Tak ketinggalan, raksasa fotografi dunia, Kodak. Dulu, kamera Kodak menjadi barang wajib saat liburan dan momen spesial. Sayangnya, Kodak terlalu lambat membaca perubahan tren teknologi digital. Ketika dunia beralih ke kamera digital dan smartphone, Kodak masih terpaku pada film analog. 

Akibatnya? Mereka kehilangan relevansi dan perlahan-lahan menghilang dari pasar Indonesia.

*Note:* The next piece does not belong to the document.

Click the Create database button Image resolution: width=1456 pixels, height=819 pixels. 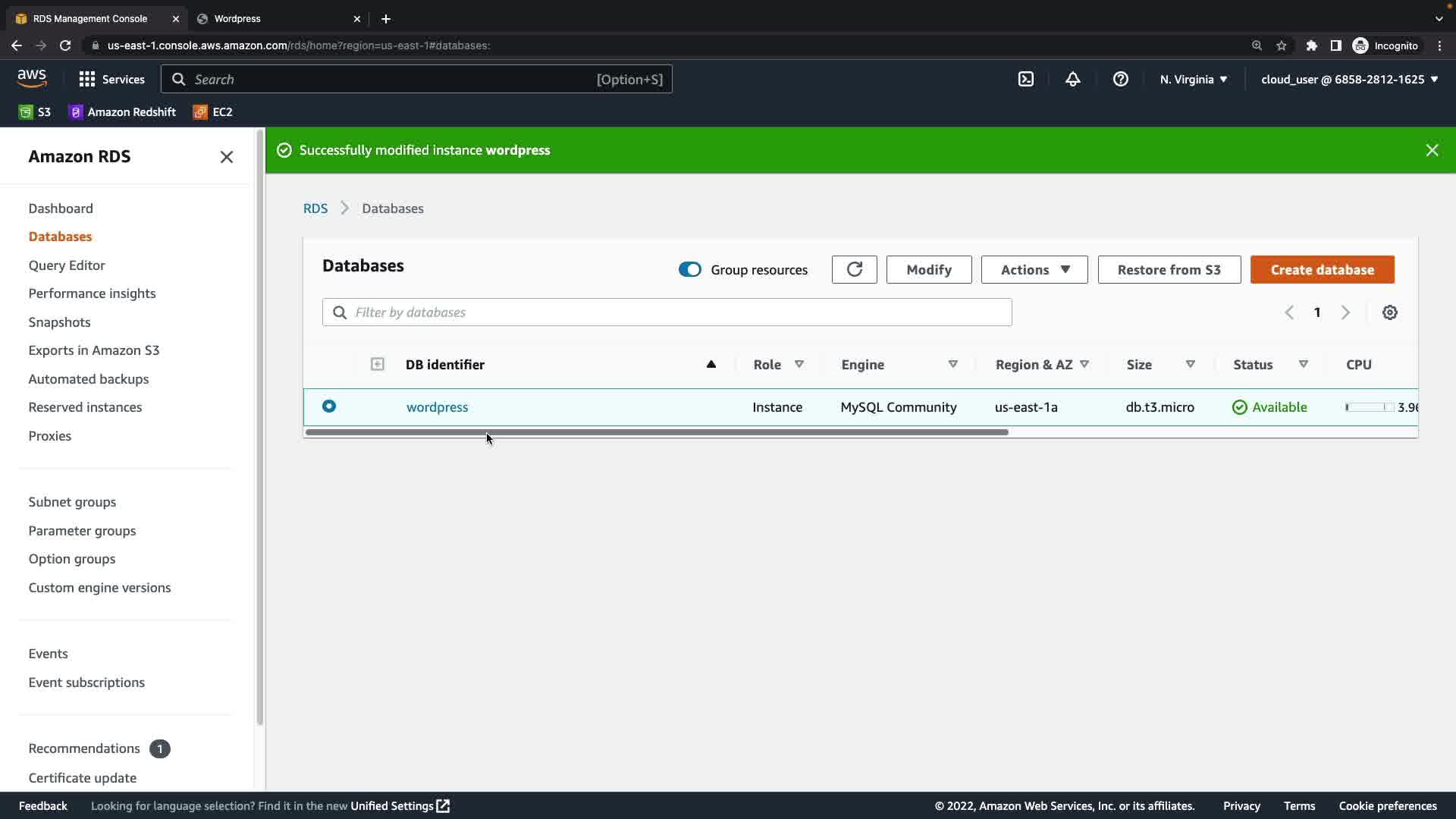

Kehancuran keempat merek besar ini jadi pengingat keras pasar tak peduli seberapa besar namamu jika kamu tak mau berubah. Inovasi, adaptasi, dan tata kelola yang lincah menjadi kunci bertahan hidup. Kemenangan masa lalu bukan jaminan untuk hari esok jika kamu jalan di tempat.

Bagi para pelaku usaha dan generasi muda, kisah ini adalah pelajaran mahal. Jangan terlena oleh sukses sementara. 

Dunia bisnis menuntut kepekaan, ketangguhan, dan transformasi terus-menerus agar tak ikut terkubur bersama merek-merek besar yang kini tinggal nama.

Redaktur: Alfina Febriyana

Penulis: Alfina Febriyana

PT. Berita Nusantara
© Copyright 2017 - 2026 Koran Jakarta ®
All rights reserved.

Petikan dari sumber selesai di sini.